Darrell Steinberg, Democrat and Senate President Pro Tempore (leader), is suggesting a tax shift. His proposal cuts the state sales tax rate by 1.75% and raises income tax rates and car license fees to offset the sales tax reduction. This is because in 1986 Bob Packwood, Senator from Oregon, eliminated the sales tax deduction from your federal income taxes – principally because there is no sales tax in Oregon. More recently, the sales tax deduction was restored, but in a limited form.
Mr. Steinberg figured out that if more of the taxes paid by Californians were of the deductible nature, then the federal government would be underwriting part of the California budget imbalance. Unfortunately, Mr. Steinberg appears not only to be ignorant of our tax laws, he doesn’t even seem to read the newspaper. In particular, he has obviously never heard of the Alternative Minimum Tax (AMT).

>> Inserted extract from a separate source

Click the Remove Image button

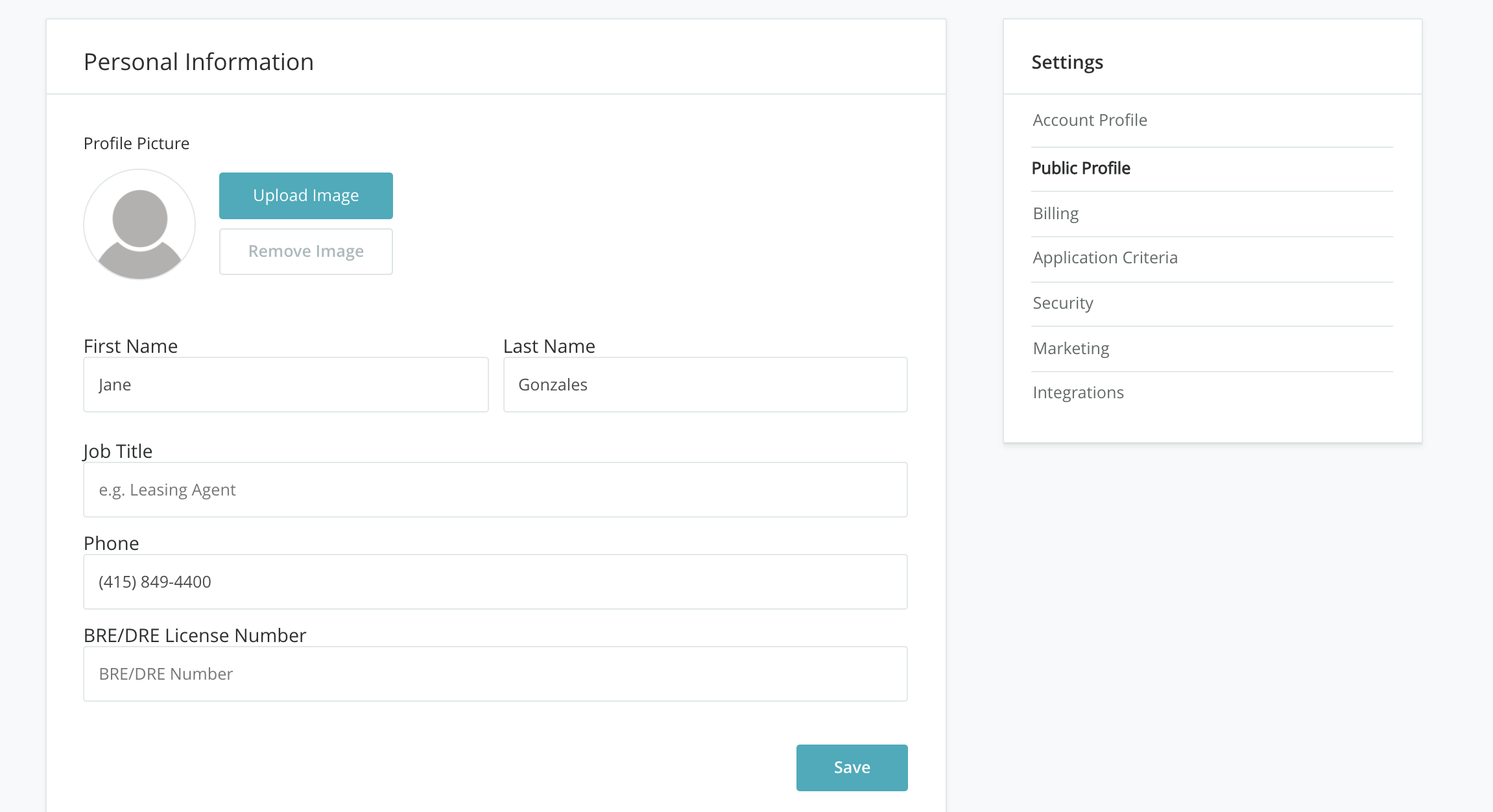(305, 252)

The AMT, initially imposed in 1969, wreaks havoc on our tax system. It was installed to stop a small group of high earners from not paying taxes, but because it was never indexed to inflation, it now makes ordinary Americans pay more. State and local taxes are primary generators of the AMT – this means that the higher your state and local taxes are, the more your AMT will likely be. If you are currently paying AMT, as do already a significant number of Californians, the benefits of the tax switch proposed by Mr. Steinberg will therefore be eliminated. In addition, those who do not currently pay AMT may become subject to it and thus eliminate for them any benefit conferred by this tax shift.